Elon Musk z.B. gibt zu, wie eine Maschine zu denken. Dagegen ist zunächst nichts einzuwenden. Ich habe auch Raketen gebaut und mich mit Robotern freundschaftlich verbunden gefühlt, aber da war ich etwa 7 Jahre alt. Als Teenager schaute ich mit Begeisterung „Star Wars“ und „Star Trek“.
Heute, als Erwachsener, fällt mir auf, dass es in den einst geliebten Sci-Fi-Abenteuern weder Natur noch Kultur gibt, sondern nur Technik und Krieg. Die Kommunikation ihrer Protagonisten besteht überwiegend aus militärischen Kommandos und dem Referieren von Messdaten bzw.
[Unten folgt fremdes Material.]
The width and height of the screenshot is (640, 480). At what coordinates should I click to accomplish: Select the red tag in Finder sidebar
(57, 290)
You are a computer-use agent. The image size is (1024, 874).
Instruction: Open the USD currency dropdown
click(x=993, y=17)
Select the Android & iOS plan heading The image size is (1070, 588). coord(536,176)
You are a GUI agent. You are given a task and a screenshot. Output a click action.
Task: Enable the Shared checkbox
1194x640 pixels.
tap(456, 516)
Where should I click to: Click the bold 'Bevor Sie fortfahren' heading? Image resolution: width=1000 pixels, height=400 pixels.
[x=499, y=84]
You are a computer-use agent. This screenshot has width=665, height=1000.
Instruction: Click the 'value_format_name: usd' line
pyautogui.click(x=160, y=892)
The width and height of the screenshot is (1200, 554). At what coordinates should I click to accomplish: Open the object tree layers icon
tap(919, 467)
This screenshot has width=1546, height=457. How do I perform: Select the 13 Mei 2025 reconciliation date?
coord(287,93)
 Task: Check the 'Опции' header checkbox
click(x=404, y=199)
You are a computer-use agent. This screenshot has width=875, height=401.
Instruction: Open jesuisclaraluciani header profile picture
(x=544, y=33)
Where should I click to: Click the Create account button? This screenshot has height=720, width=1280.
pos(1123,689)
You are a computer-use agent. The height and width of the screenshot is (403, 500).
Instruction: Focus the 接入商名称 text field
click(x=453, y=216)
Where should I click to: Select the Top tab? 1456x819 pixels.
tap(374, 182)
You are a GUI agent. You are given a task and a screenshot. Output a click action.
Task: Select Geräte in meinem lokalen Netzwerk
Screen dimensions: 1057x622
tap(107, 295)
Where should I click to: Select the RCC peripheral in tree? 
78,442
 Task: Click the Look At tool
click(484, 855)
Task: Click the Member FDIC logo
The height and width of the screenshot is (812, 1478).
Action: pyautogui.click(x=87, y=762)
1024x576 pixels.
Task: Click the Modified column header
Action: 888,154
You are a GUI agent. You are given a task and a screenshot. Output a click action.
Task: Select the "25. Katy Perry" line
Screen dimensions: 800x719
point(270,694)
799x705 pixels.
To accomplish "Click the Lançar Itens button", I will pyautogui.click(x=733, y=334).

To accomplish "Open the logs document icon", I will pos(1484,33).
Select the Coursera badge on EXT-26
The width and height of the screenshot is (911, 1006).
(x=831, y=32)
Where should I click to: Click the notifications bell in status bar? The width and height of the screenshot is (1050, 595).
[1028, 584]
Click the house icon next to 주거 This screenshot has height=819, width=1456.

Zitieren von Logbüchern. Von Poesie, Empathie, Philosophie etc. keine Spur.
Sieht so die Rettung aus, für die wir heute jedes erdenkliche Risiko eingehen sollten, Herr Thiel?
Vielleicht wollen Sie solche Fragen nicht hören, weil diese Ihre Fantasien und Ihre ebenso fantastischen Gewinnen behindern könnten. Aber Leben ist mehr. Menschsein bedeutet mehr. Sie mögen recht damit haben, dass Poesie alleine nicht reicht, aber Technik und Ökonomie allein – und mehr kann ich in Ihrem Weltbild beim besten Willen nicht erkennen – eben auch nicht.
Unsere Nachkommen haben auch noch ein Wörtchen mitzureden. Vielleicht befinden sich diese gerade in dem Alter, in dem sie sich für den Weltraum und Kriegsspiele begeistern. Aber eines Tages werden auch sie erwachsen werden und Sie fragen, warum Sie es nicht dabei haben bewenden lassen, zu spielen, und warum Sie nicht stattdessen Ihre Bemühungen darauf verwendet haben, an einer wirklich lebenswerten Zukunft mitzubauen.
Wenn Frank Schirrmacher heute noch lebte, würde mich sehr interessieren, welche Fragen er an diese Zukunft gestellt hätte. Beschwor er doch in seiner Essay-Sammlung „Ungeheuerliche Neuigkeiten“ den Mondlandungs-Effekt der 60er-Jahre, den sich viele Technologie-Apologeten heute wieder herbeisehnen.
Ihre heutigen Vorhaben beziehen sich jedoch weniger auf ferne Planeten, sondern auf die völlige Umgestaltung unserer Erde.